ULM logo
Dr. John Sutherlin: Fearlessness paves the way to innovation and change

Published June 30, 2021

John Sutherlin 2021

Dr. John W. Sutherlin is the University of Louisiana Monroe Chief Innovation and Research Officer. Sutherlin is a ULM Professor of Political Science, author, patented inventor, and film producer. Siddharth Gaulee/ULM Photo Services


“We want to do the things that matter, that will have an impact.”


What are attributes shared by visionary tech billionaire Bill Gates, civil rights leader Dr. Martin Luther King, Jr., and rock legend David Bowie?


“Fearlessness” is what John W. Sutherlin, Ph.D., — the University of Louisiana Monroe’s first Chief Innovation and Research Officer — puts at the top of the list.


Whether tech wizards or social justice activists or pop music boundary-breakers, they all take significant risks and “force a different way of looking at things,” according to Sutherlin, providing examples for how to approach entrepreneurial innovation at the university.


“Our fear of failure holds us back,” Sutherlin said. “It takes dedication to remain open to change and to stay relevant and innovative.”


“Our fear of failure holds us back. It takes dedication to remain open to change and to stay relevant and innovative.”

Dr. John Sutherlin                                  Chief Innovation and Research Officer

This very willingness to take risks is what young university students often have in droves, Sutherlin said, which is why he strives to reach first-generation students and those from diverse backgrounds to stoke their interest in research and innovation.


“People of different backgrounds can bring good ideas and need to be encouraged to pursue their interests without fear,” he said.


Sutherlin said his role is to act as a facilitator, searching for innovative work-study opportunities and internships through partnerships with the public/private sector. At the same time, he identifies internal opportunities with the assistance of faculty and staff across all disciplines.

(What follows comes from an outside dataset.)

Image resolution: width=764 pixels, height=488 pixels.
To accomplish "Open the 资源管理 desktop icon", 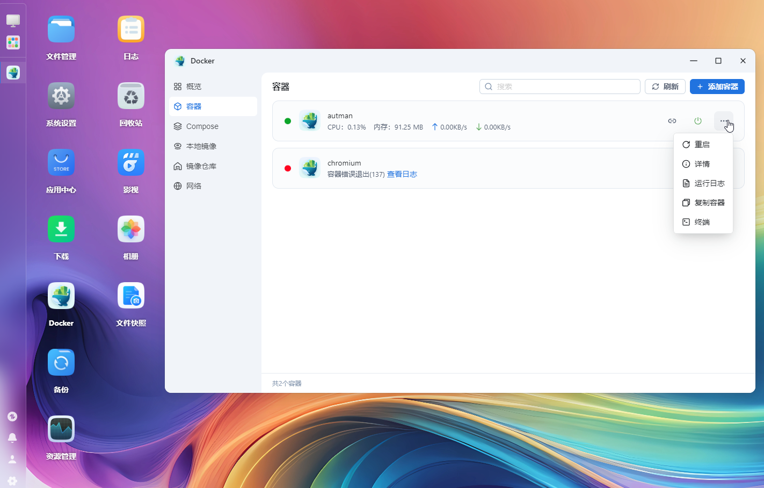I will click(x=61, y=429).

“We do not want to exclude any decent ideas,” he said. “We want to do the things that matter, that will have an impact.”


Some of these ideas may lead to commercial developments, while others will be more academic. Much of Sutherlin’s role is based on research into similar innovation hubs at universities across the state and the nation.

These hubs have emerged in response to the nation’s pivot toward a project-based economy. The need for agile solutions to real-world problems is pressing, and having idea-fostering environments is essential to creating change.


As Chief Innovation and Research Officer, Sutherlin is exploring several possibilities, including stackable micro-credentials — short courses that will develop specific, relevant skillsets within a student — which may be paired with a more traditional degree.


For example, according to Sutherlin, there could be opportunities for a student to earn a certificate in computer coding paired with a Bachelor of Science in Information Technology.


Sutherlin said the best synergy occurs when everyone, whether a member of the ULM community or a member of the business community, comes together to identify challenges and workable solutions that will benefit the region.


“There’s a give-and-take that occurs, a free flow of information from the community to the university and back. This give-and-take is essential to doing research and innovation with impact,” he said.


Sutherlin is not entirely new to the innovation mindset.


A professor of Political Science in the College of Business and Social Sciences, Sutherlin served as director of ULM’s Office of Sponsored Programs and Research for three years. He developed the first licensing agreement for a ULM invention that continues to pay royalties to the university.


Sutherlin also co-founded the Social Science Research Lab at ULM and recently participated in the development of King Springs, a bottled water company in Ouachita Parish. He joined the university in 2005 and is an author, film producer, and patented inventor.


In 2021, Sutherlin and co-author Daniel Elliot Gonzales wrote “Playing with Fire – The Strange Case of Marine Shale Processors,” published by Hamilton Books. The true story chronicles a group of Louisiana women taking on the largest hazardous waste company in the world in a fight for their families' health and well-being and the environment.